| Given text |
^^^^^^^^^^^^^^^^

Posted on Wednesday, 28 September 2005

While I was on holiday recently I went on a bit of a reading marathon, which included The Ancestor's Tale, by Richard Dawkins.
I just can't recommend this book enough - unless you are a wizened old Biology professor you aren't going to know all of the cool and fascinating things in this book, but you should! Especially in these times of madness where Intelligent Design creeps insidiously through the minds of many.
It is literally dripping with footnotes and references to Dawkins's other works and those of other authors (including, obviously, The Origin of Species).
The book starts out in the present day and traces back through time, examining each of the points where major groups of species join into our ancestry. This is an entirely arbitrary way to look at it, but avoiding going forward in time removes any problems with language suggesting that there is intent or purpose in Evolution; And it is more convenient to consider us as the main line because we are humans, but the early chapters make it abundantly clear that the structure is humanocentric because it has a human author and that there can be no suggestion that Evolution was leading towards us.
One of the most fabulous concepts in the book is actually quite generalised and applies to many areas outside Evolution; It relates to how we view things as discrete objects/groups and dislike gradiated scales (e.g. we like to label people black or white when in reality there is a full range of skin tones and a "black" person can have lighter skin than a "white" person). Dawkins refers to this as The Tyrrany of The Discontinuous Mind and I think it's a very interesting way of looking at things.
Sadly this book is not for the faint-hearted, it's a pretty weighty tome and isn't shy about using Biological terminology (almost always with an excellent explanation though). Trust me that it's worth wading through and buy a copy!

^^^^^^^^^^^^^^^^

| Work order A |
From the book review, copy the part that opens with the words containing "Posted on Wednesday, 28" and closes with "minds of many.".
| Work order B |
List the books the review names by title, plus the name Dawkins gives to the concept the reviewer calls one of the book's most fabulous.
| Work order C |
Summarize the book review in two sentences.

| Dataset |

^^^^^^^^^^^^^^^^

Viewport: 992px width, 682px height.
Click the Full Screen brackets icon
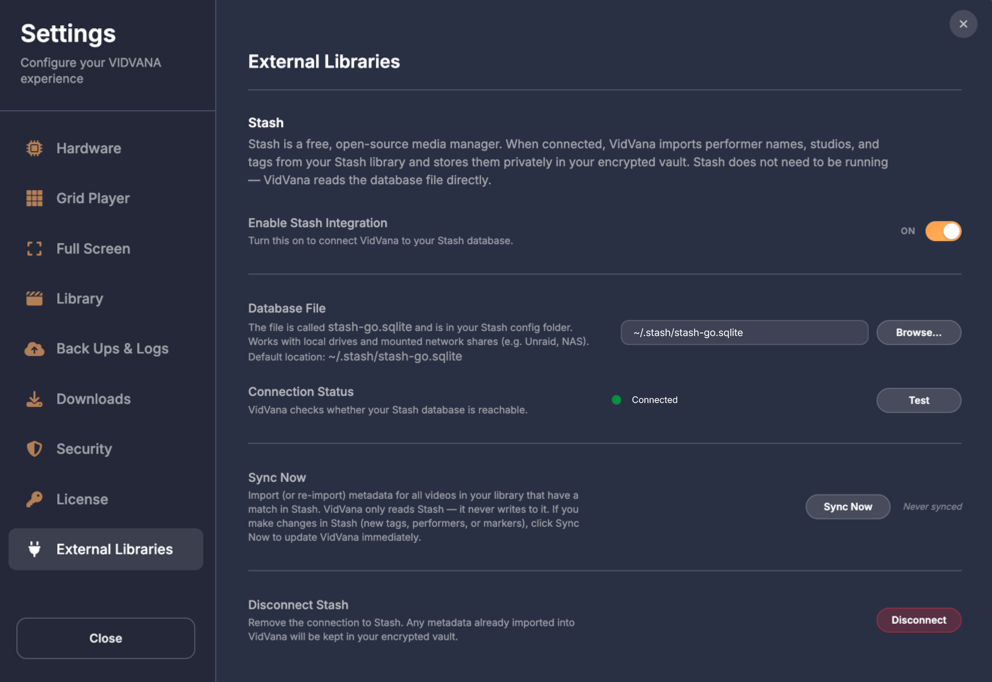(34, 248)
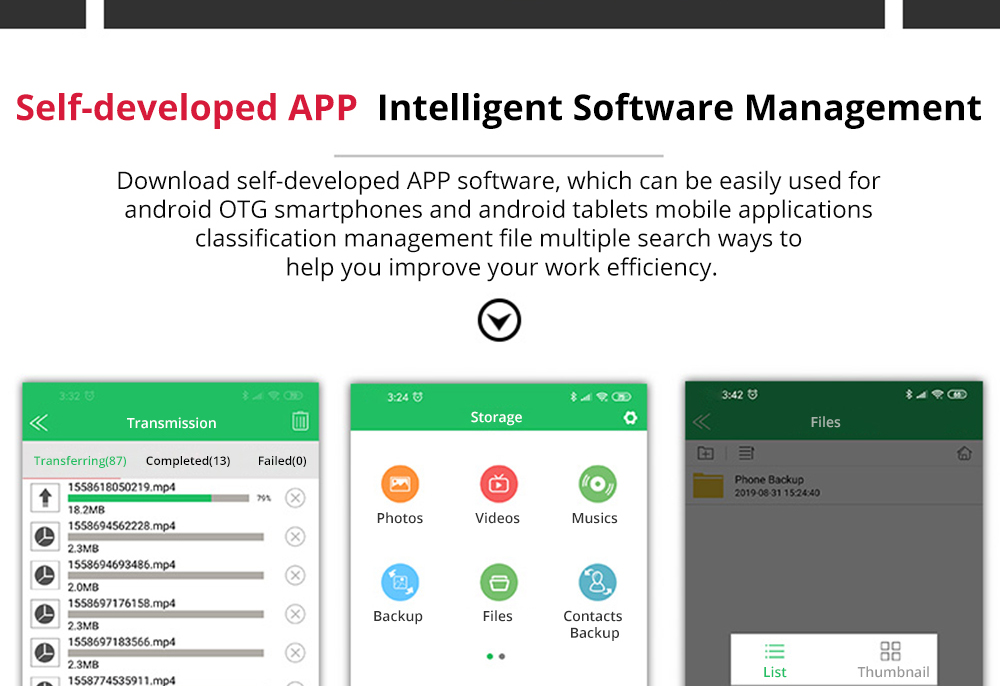Click progress bar of 1558618050219.mp4
Image resolution: width=1000 pixels, height=686 pixels.
(158, 498)
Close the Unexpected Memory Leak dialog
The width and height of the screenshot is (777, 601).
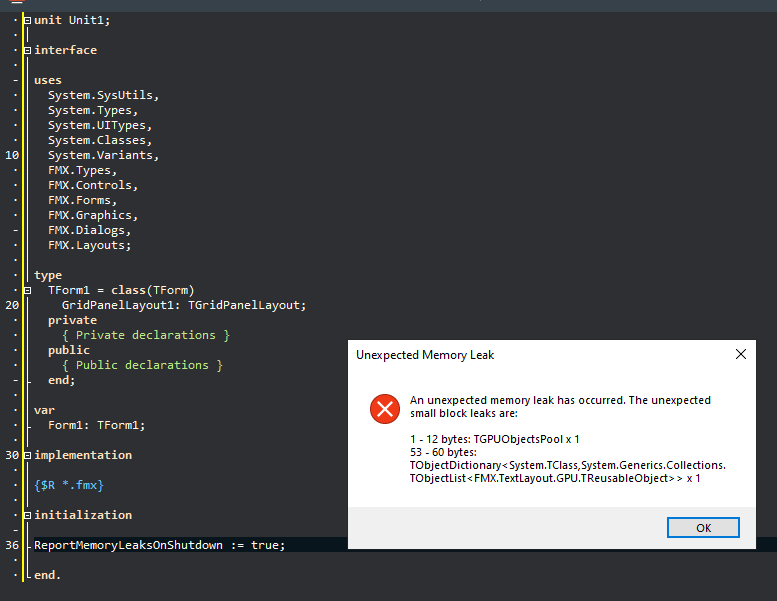click(x=741, y=354)
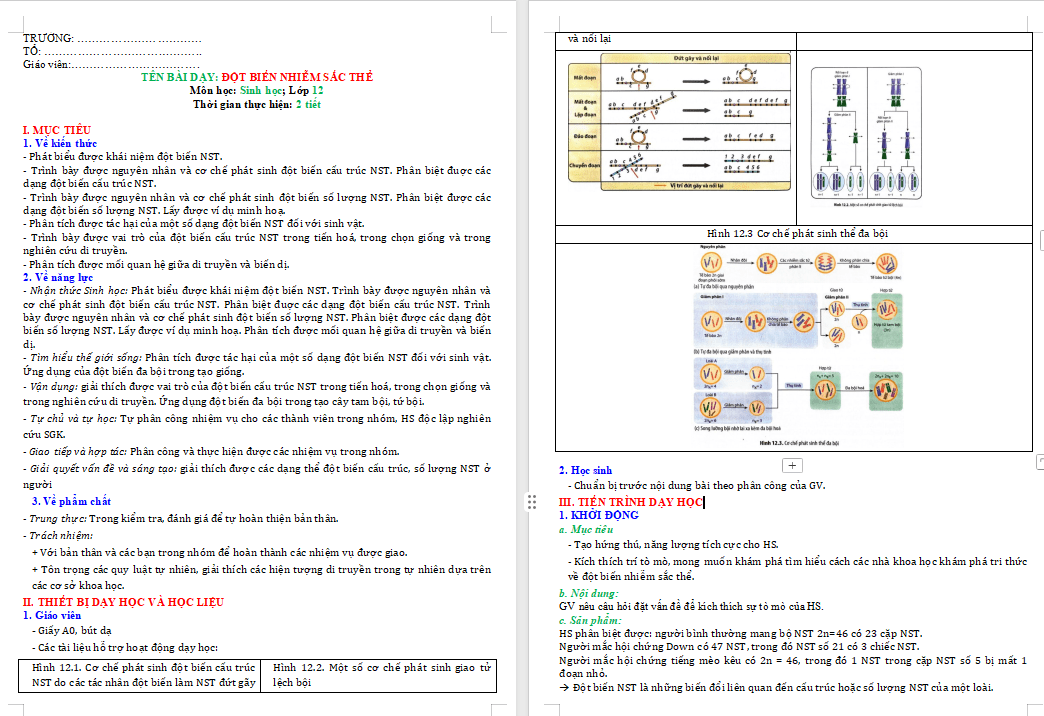
Task: Click the green label c. Sản phẩm
Action: click(x=590, y=620)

^^^^^^^^^^^^^^^^

| Written answer A |
Posted on Wednesday, 28 September 2005

While I was on holiday recently I went on a bit of a reading marathon, which included The Ancestor's Tale, by Richard Dawkins.
I just can't recommend this book enough - unless you are a wizened old Biology professor you aren't going to know all of the cool and fascinating things in this book, but you should! Especially in these times of madness where Intelligent Design creeps insidiously through the minds of many.

| Written answer B |
- The Ancestor's Tale
- The Origin of Species
- The Tyrrany of The Discontinuous Mind

| Written answer C |
The reviewer strongly recommends Richard Dawkins's The Ancestor's Tale, a heavily referenced book that traces humanity's ancestry back through time from the present day and presents the idea of The Tyrrany of The Discontinuous Mind. It is a weighty read full of biological terminology, though usually well explained, and the reviewer says it is worth the effort.